Two-time Olympic gymnast Aly Raisman shared quite the disturbing experience on Twitter about her recent trip back from the Turks and Caicos on Wednesday. According to Raisman, a male TSA agent made judgmental comments about her body while going through airport security. Raisman's response to body shaming in a flurry of tweets about the incident was pretty much the most perfect way she could have responded to such a troubling experience.
In a series of four tweets, Raisman described the entire encounter. According to Raisman, a female TSA agent asked Raisman if she was a gymnast, noting that she recognized her by her biceps. At that point, Raisman alleges a male TSA agent said, "I don't see any muscles" while he "continued [to] stare" at her. She called the whole ordeal "rude [and] uncomfortable." After describing the encounter, Raisman launched into a powerful series of tweets about positive body image and the sexism that women must still endure based on physical appearance alone.
While the TSA did not immediately respond to Romper's request for comment, the the TSA customer service Twitter account replied to Raisman's tweets on Wednesday, encouraging her to contact the agency, tweeting, "We expect our officers to treat everyone with courtesy and respect."
Raisman is an outspoken advocate for promoting positive body image, who has shared in numerous interviews her own struggle with body insecurity and disparaging comments made about her body in the past. Just as she's done in nearly every instance of such body shaming, Raisman hit back at this latest body-shamer with a kickass, empowering response. Let's break it down, shall we?
Raisman has every right to be angry about people judging her about her arms. In a November 2016 Instagram post, Raisman described how middle school boys used to make fun of her for being "too strong," saying, "My muscular arms that were considered weird and gross when I was younger have made me one of the best gymnasts on the planet." As Raisman's alleged encounter at TSA proves, women just can't win: Either she's too muscular, or not muscular enough — so which is it?

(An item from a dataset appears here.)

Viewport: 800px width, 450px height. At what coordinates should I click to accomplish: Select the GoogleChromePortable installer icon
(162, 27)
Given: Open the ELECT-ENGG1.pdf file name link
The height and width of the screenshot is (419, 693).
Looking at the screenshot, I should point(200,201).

Answer: It doesn't matter, because her body is not subject to others' approval or standards of beauty and fitness.
Raisman took her message further, saying that any man who can't compliment a woman's strength is sexist.

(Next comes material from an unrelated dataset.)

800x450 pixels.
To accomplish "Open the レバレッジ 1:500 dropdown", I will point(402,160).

And she's right: You don't have to look very far to find plenty of women athletes who've been criticized for how muscular their bodies look instead of praised for their athletic accomplishments. Just ask tennis champion Serena Williams, who's been called a man for her looks, or UFC fighter Ronda Rousey who has been called "too fat" by critics.
Finally, Raisman calls out the body shaming judgment for what it was: Muscles or otherwise, there's no way she could look "strong enough" in the eyes of that TSA agent, because she's a woman.

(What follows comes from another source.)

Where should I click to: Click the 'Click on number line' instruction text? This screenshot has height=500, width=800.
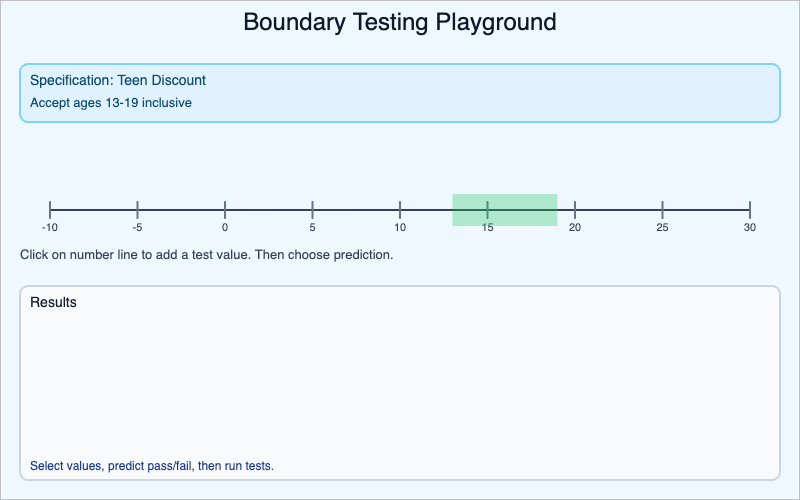[x=206, y=254]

Apparently, this TSA agent must have had no idea who Raisman was, otherwise he'd had kept his mouth shut knowing that she took home a gold medal in both the London and Rio Olympics. But it shouldn't matter whether Raisman is an Olympic gold medalist or just your average woman who likes to keep fit: Federal employees — or anyone, for that matter — have no business making judgmental and outright inappropriate comments about a person's body.
Raisman's response to the body shaming slayed it with as much eloquence and power as she brings to the mat.